O sr. foi a primeira pessoa a utilizar metáforas sobre o contágio de enfermidades para se referir à divulgação em massa de idéias e produtos. Que caminho percorreu?
Fui jornalista especializado em ciências no Washington Post durante muitos anos
Nessa época, escrevi vários artigos sobre o tema. Descobri que os epidemiologistas têm uma forma muito particular de entender a propagação de certas enfermidades e que seu enfoque poderia ser aplicado a outros campos, muito além do âmbito da medicina.
Os três princípios com que esses médicos lidam servem para descrever a rápida difusão de idéias, a aceitação generalizada de um produto e qualquer fenómeno social que adquira proporções desmedidas.

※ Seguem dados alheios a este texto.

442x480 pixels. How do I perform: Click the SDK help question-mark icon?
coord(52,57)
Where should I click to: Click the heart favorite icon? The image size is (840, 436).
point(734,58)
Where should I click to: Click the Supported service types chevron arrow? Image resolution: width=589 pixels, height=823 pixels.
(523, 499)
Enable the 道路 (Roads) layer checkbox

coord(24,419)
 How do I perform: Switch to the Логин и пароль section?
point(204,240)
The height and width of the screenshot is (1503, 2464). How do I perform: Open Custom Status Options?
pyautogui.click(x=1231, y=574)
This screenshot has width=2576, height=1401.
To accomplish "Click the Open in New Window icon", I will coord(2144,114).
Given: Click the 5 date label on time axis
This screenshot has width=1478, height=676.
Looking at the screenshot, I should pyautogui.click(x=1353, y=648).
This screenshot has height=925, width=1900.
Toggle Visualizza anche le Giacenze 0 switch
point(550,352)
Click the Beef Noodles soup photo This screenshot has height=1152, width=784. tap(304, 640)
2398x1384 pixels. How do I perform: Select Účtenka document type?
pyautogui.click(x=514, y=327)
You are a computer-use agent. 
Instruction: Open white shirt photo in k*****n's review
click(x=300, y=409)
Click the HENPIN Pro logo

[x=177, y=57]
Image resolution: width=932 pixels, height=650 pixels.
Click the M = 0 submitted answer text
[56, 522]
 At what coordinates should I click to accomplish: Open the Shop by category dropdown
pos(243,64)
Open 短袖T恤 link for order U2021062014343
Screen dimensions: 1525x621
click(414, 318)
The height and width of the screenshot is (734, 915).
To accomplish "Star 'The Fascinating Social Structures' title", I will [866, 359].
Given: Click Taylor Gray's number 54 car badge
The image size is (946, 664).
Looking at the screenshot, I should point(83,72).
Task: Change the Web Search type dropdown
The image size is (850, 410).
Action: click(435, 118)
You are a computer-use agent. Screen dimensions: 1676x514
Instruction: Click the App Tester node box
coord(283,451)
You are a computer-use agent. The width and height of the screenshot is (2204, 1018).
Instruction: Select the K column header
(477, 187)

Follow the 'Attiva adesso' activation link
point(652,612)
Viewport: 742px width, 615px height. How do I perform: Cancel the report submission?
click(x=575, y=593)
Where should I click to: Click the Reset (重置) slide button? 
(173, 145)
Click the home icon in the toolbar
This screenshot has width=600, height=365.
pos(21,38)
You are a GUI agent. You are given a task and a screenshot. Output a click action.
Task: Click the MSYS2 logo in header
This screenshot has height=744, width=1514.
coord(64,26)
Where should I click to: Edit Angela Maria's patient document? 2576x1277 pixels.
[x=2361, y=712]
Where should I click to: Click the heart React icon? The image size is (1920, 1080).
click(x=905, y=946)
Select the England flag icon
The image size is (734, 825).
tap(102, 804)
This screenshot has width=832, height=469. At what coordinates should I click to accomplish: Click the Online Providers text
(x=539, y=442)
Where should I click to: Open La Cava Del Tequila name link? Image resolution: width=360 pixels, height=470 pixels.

Os princípios são simples: os vírus têm capacidade de contágio, pequenas causas provocam grandes efeitos e, a partir de um momento-chave, uma enfermidade já não se propaga passo a passo, mas com grande rapidez.
Então, que qualidades deve ter uma idéia de negócios ou um produto para fazer esse “contágio” em grande escala?
A capacidade de contágio depende da situação ou do que interessa às pessoas em determinado momento. Em geral, descobre-se a resposta a essa pergunta estudando o público-alvo ao qual o produto é dirigido.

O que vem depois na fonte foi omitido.